GASTON
BACHELARD
LAUTRÉAMONT
(traducción de Angelina Martín del Campo)
QUINCUAGESIMOCUARTA ENTREGA
VI. EL COMPLEJO DE
LAUTRÉAMONT
II (2)
Toda esta biología
artificial trata de sostenerse por medio de algunas observaciones científicas
rudimentarias; pero ese esfuerzo de racionalización, que es una pretensión ya
evidente al principio de la obra, se malogra. El mismo Wells lo siente; su
espíritu positivo de repente se ve tocado por la nostalgia del misterio. Para
tratar de volver plausible su obra, para borrar su aspecto simplista, su trazo
de sombría mascarada. Wells, al final de la novela, nos presenta al narrador
entre la razón y la locura, entre la realidad y los sueños. Así, en las últimas
páginas, la obra adquiere tal vez cierto interés para un psicólogo, puesto que
se penetra en el verdadero núcleo formador del relato.
En nuestra opinión, ese
núcleo formador es un complejo de Lautréamont, complejo sin vigor, desarrollado
sin fidelidad, sin sinceridad, que por consiguiente no ha podido dar una obra
poderosa, pero que de cualquier manera ha sostenido al escritor a lo largo de
una obra falsa y aburrida.
¿Cuál es aquí la marca
ducassiana? No es tan enérgica como podría serlo; no designa una fuerza activa,
una tentación irresistible; sólo es una solicitación puramente visual.

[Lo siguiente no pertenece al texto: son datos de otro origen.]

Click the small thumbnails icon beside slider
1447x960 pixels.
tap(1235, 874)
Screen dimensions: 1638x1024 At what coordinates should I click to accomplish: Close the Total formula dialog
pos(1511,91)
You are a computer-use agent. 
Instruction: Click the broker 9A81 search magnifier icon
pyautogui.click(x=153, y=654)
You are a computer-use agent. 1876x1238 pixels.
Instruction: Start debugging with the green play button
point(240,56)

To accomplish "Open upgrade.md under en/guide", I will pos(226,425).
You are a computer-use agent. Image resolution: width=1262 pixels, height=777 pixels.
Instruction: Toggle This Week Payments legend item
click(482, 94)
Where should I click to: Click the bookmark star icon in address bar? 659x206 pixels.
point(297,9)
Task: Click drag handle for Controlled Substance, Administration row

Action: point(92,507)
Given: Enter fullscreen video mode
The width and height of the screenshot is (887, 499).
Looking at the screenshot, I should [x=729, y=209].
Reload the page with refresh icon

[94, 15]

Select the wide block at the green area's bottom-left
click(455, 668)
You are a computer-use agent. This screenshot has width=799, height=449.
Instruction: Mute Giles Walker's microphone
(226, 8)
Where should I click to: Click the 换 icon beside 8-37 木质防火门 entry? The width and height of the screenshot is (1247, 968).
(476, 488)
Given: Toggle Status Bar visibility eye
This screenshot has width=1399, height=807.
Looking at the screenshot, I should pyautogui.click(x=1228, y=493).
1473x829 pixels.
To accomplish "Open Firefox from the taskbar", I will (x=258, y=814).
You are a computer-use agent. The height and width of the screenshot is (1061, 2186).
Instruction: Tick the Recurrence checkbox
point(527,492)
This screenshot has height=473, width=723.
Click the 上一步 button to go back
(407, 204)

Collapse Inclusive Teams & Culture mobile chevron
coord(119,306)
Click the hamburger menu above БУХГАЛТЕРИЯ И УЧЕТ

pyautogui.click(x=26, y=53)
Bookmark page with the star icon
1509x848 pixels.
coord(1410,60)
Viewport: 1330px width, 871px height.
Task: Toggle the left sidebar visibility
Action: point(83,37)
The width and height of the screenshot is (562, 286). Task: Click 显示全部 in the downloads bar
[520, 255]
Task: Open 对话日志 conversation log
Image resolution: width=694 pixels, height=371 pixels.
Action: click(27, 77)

Se trata
de la extraña costumbre de ver a un
animal particular en un rostro humano. Esa fue la idea directriz de la
fisiognomía de Lavater, que tuvo un éxito muy significativo a fines del siglo
XVIII y durante la primera mitad del siglo XIX. Esta costumbre es una especie
de simpatía hacia la fuerza de la expresión, hacia la necesidad de expresar. Se
aferra a un indicio. Estabiliza una actitud pasajera. Nombra con la prontitud
de un Creador. Pone, para siempre, nombres de animales a un hombre, a una
familia. De una licantropía, hace un estado civil. Los señores Lobo, Liebre,
Gato, Gallo, Urraca, Borrego, Ciervo, Corzo, Toro, son nombres de un rostro de
antaño. Por el contrario, cuando un escritor da el nombre de un animal a un
personaje, inconscientemente le da el rostro correspondiente. Vigny, en Stello, (p. 104), al hablar de un
artillero, dice con toda naturalidad “la larga cabeza de mi apacible tejón”.